▸ Source data
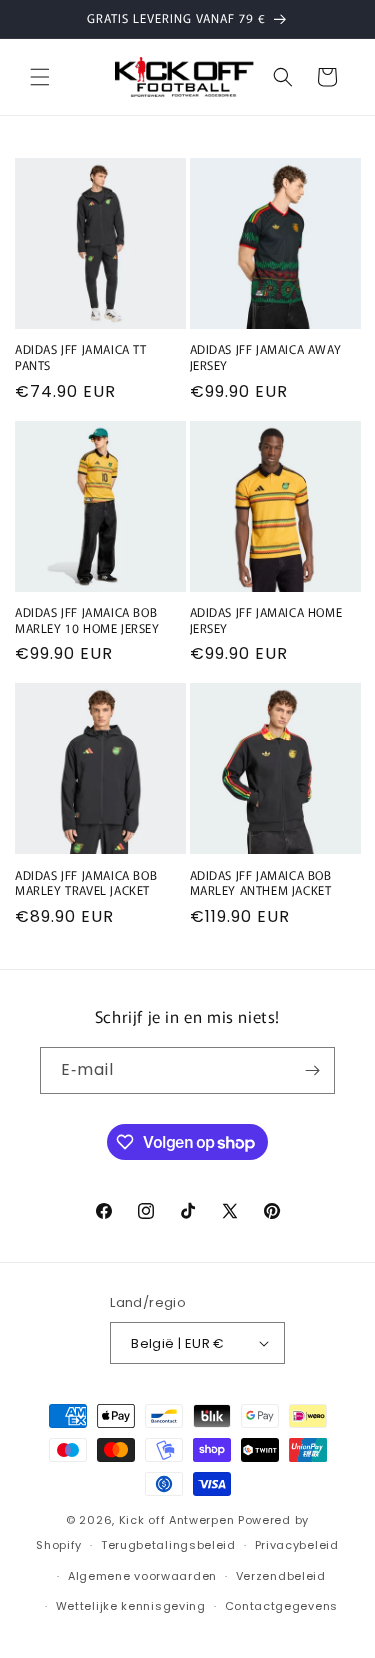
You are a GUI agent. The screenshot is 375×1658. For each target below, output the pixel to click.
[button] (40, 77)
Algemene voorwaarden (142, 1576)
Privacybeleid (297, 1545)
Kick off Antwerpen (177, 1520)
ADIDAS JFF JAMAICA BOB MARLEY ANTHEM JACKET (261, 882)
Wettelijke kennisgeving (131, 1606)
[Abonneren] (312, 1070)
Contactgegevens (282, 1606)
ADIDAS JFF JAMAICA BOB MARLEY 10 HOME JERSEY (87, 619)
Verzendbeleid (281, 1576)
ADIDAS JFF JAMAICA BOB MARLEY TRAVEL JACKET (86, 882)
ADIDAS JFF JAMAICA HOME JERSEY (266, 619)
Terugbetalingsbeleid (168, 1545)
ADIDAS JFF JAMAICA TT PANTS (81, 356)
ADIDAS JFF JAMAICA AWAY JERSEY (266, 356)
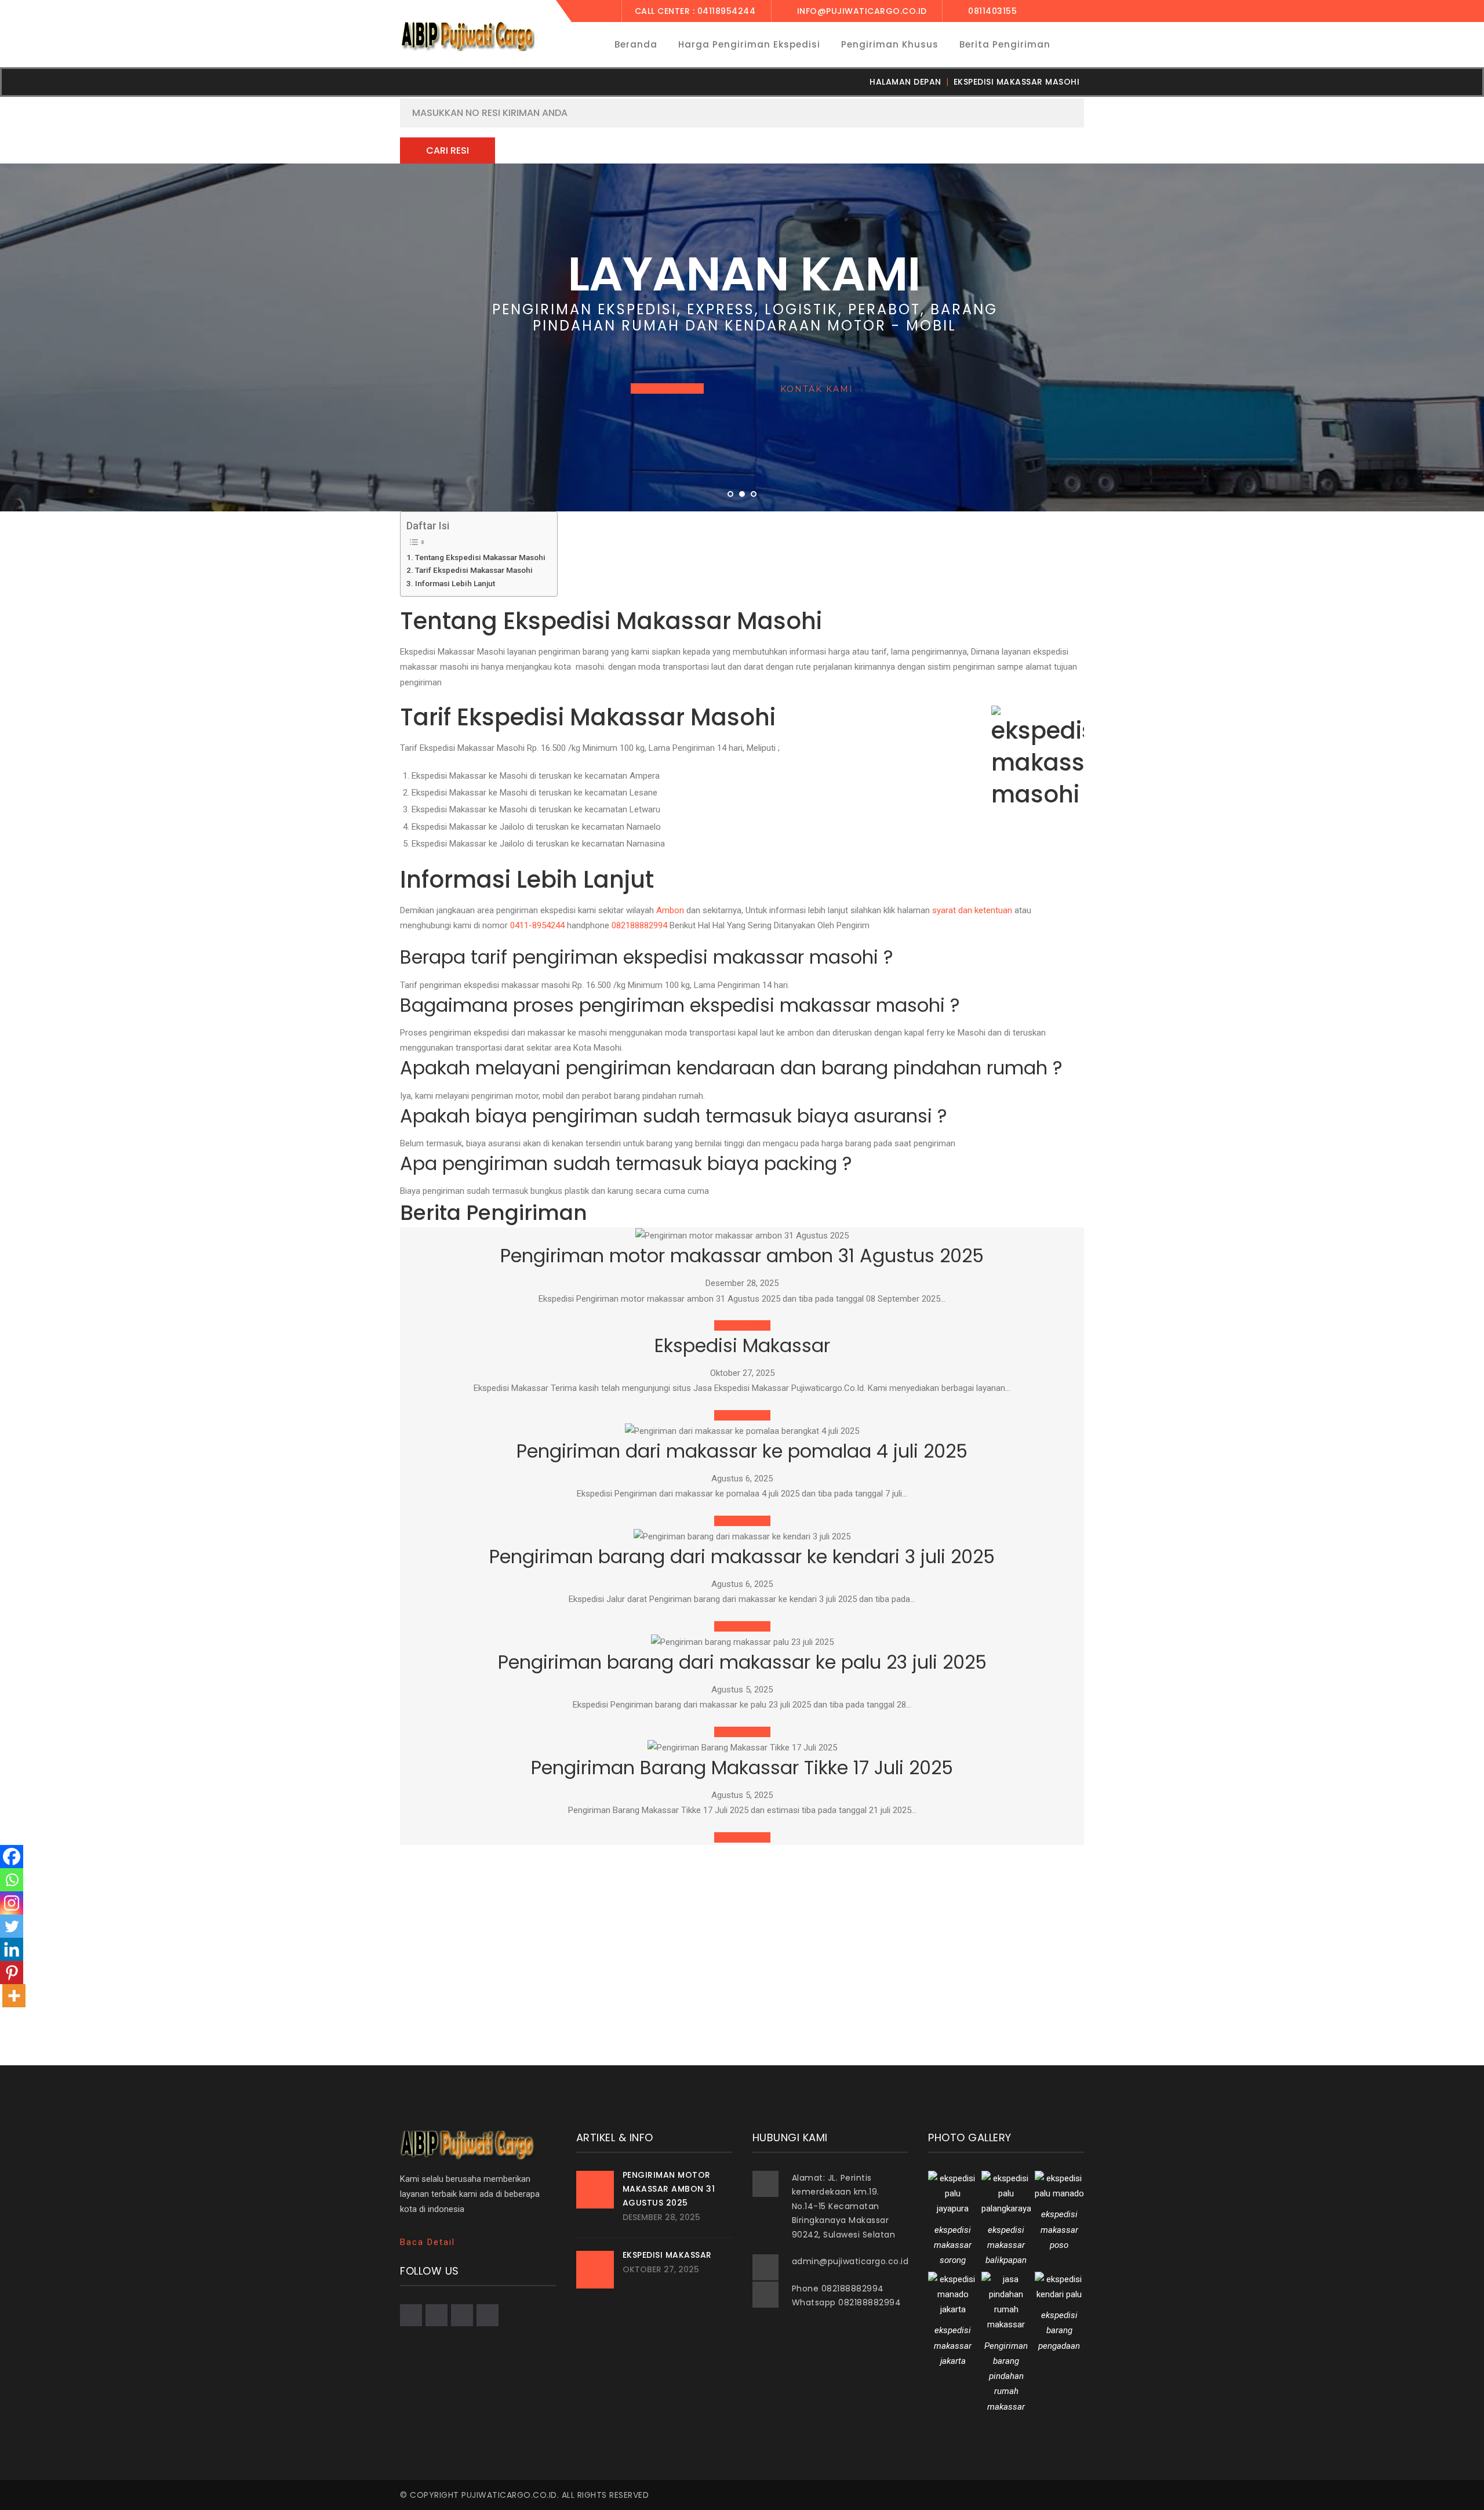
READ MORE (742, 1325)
...
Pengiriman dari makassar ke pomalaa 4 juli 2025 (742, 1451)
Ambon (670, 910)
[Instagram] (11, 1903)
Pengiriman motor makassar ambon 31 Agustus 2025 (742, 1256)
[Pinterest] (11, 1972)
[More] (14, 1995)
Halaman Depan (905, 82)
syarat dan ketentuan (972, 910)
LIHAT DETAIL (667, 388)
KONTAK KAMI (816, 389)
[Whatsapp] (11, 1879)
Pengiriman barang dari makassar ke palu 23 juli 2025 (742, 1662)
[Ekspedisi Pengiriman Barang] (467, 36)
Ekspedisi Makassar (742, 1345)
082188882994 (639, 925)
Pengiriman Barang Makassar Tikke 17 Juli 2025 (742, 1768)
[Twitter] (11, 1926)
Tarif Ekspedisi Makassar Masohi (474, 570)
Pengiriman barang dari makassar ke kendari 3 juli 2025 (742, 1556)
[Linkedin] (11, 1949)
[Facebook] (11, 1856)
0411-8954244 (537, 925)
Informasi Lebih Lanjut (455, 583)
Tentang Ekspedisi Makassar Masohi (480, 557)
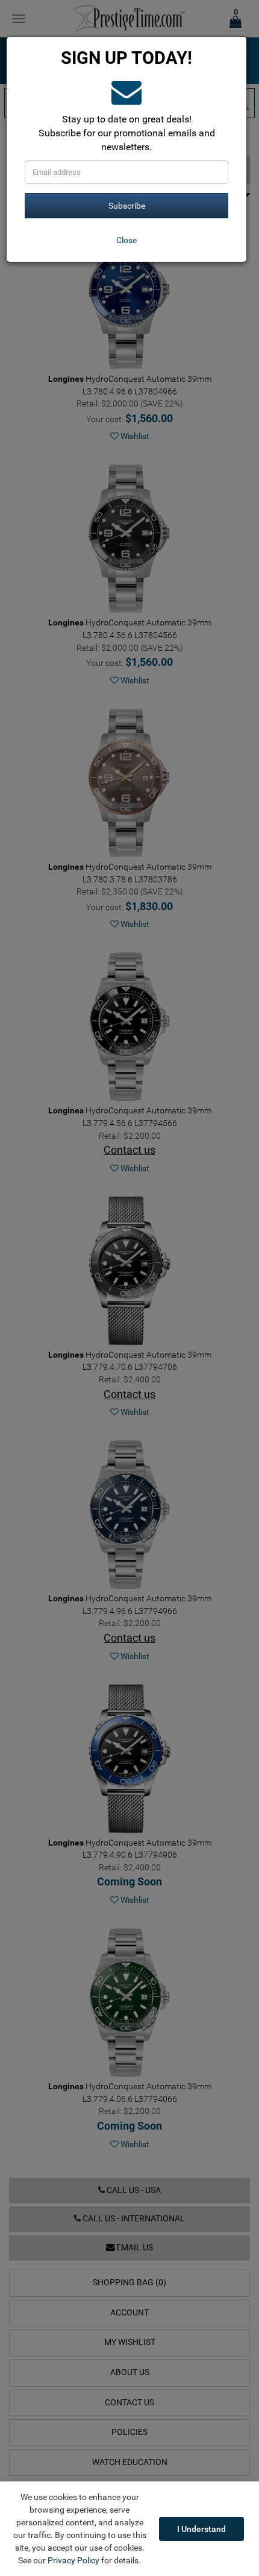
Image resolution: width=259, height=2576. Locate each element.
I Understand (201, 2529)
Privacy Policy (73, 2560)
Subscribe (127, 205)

▸ Assignment
Scan the listing above, and wherever a line holds the string "JACKET", copy that line.

▸ Answer section
ADIDAS JFF JAMAICA BOB MARLEY ANTHEM JACKET (261, 882)
ADIDAS JFF JAMAICA BOB MARLEY TRAVEL JACKET (86, 882)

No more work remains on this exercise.